I read this in my Catholic Parishes bulletin today. I was wondering about both Catholic and Orthodox thoughts on this...
When worshiping in another church, the priest says, "Let us pray," and you might find yourself looking around to see what everyone else is doing - standing, kneeling or sitting?
There are five traditional postures for prayer.
Standing with hands uplifted and open, head up, and eyes open is the oldest posture for prayer. It is called the orans position, from the Latin word for praying. By praying this way, the worshipper acknowledges God as external and transcendent. This posture is for thanksgiving, praise, blessings, benedictions, and general prayers. This is still the normal position for prayers in eastern churches and in Jewish synagogues, and it is still used in the western church, particularly when the clergy bless the bread and wine of the Eucharist.
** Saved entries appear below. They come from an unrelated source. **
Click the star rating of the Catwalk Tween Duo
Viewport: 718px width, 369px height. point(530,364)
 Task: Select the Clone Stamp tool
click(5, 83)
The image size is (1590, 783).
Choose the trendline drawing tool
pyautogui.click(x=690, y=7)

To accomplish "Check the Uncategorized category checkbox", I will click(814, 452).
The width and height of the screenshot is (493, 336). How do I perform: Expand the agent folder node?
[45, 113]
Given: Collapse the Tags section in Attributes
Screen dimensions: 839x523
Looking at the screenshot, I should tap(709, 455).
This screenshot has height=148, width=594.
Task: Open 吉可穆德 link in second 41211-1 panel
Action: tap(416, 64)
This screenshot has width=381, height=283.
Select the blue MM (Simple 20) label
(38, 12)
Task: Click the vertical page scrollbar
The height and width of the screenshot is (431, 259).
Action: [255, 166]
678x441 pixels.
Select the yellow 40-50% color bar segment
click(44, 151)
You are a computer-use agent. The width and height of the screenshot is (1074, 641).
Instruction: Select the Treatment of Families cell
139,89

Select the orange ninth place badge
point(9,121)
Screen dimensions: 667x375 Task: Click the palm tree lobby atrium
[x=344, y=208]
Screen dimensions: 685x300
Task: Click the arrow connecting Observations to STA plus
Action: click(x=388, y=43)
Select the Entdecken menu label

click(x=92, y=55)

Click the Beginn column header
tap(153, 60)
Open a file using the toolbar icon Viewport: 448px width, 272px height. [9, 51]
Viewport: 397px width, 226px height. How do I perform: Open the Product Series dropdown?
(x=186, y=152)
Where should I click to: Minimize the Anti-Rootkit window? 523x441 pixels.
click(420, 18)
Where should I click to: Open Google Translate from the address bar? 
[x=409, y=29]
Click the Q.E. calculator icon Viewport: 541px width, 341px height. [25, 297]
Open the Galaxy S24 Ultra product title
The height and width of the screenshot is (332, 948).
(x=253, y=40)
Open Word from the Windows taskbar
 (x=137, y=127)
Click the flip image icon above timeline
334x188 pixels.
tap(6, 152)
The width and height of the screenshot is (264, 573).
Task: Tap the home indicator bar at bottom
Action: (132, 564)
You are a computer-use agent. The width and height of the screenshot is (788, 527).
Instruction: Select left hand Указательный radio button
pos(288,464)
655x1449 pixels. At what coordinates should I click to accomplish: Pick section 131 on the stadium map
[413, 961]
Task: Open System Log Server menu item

Standing with hands clasped at the waist, head bowed, and eyes averted or closed is the traditional posture of a shackled prisoner of war who is brought before the conquering king. The hands are clasped at the waist as if they were shacked in chains. The eyes are averted - in ancient times, looking directly at one's captor was insolent and a good way to get killed on the spot. This posture is for submissive petitions or for intercessory or penitential prayer, as we see in Luke 18:10-13.
Kneeling, either with the head up, eyes open, hands open, or with head down, eyes closed, and hands clasped is the traditional posture for requesting favors from a king, and so it became the traditional posture for prayers of repentance or supplication. The Council of Nicea in AD 325 forbade kneeling on Sundays, because penitential prayer is not appropriate during a celebration of the Resurrection. In western Christianity, kneeling came to mean simple humility and submission, and so kneeling became the normal posture for most prayers in the west. However, to eastern Christians, kneeling still means repentance or supplication.
Lying one's belly, hands up, either with the head up and eyes open or with the head down and the eyes averted or closed is the traditional posture for begging favors for a king when the favors are great and the petitioner is either desperate or has - literally - no standing before the king. It became the traditional posture for desperate, penitential, or intercessory prayer and is still used in eastern churches which have plenty of room because they don't have pews.
Sitting, head down, eyes averted or closed, and hands clasped. The Roman Catholic Church invented pews during the Middle-Ages, right before the Protestant Reformation. Since the Protestant Reformation was essentially a Christian education movement with very long sermons., the Protestants kept the pews even though they rejected just about everything else they regarded as a "Roman invention". As a result, sitting has become the normal posture for prayer for many western congregations.
So, why don't we kneel at St. Michael Church?
Aside from the lack of kneelers, we adhere to the teaching that the Eucharistic Prayer is not the responsibility of the priest alone. Rather it is the prayer of the church. Although spoken aloud by the presider, it is the public prayer of the assembly, beginning to end.
Following the Memorial Acclamation, the priest says:
"In memory of his death and resurrection. We offer you, Father, this life-giving bread, this saving cup. We thank you for counting us worthy to stand in your presence and serve you. May all of us who share in the body and blood of Christ be brought together in unity by the Holy Spirit."
We demonstrate that thankfulness by actually standing in God's presence during the liturgy.
So, when do we kneel?
At St. Michael Church we kneel in awe and reverence before the tabernacle in which the reserved Body of Christ rests.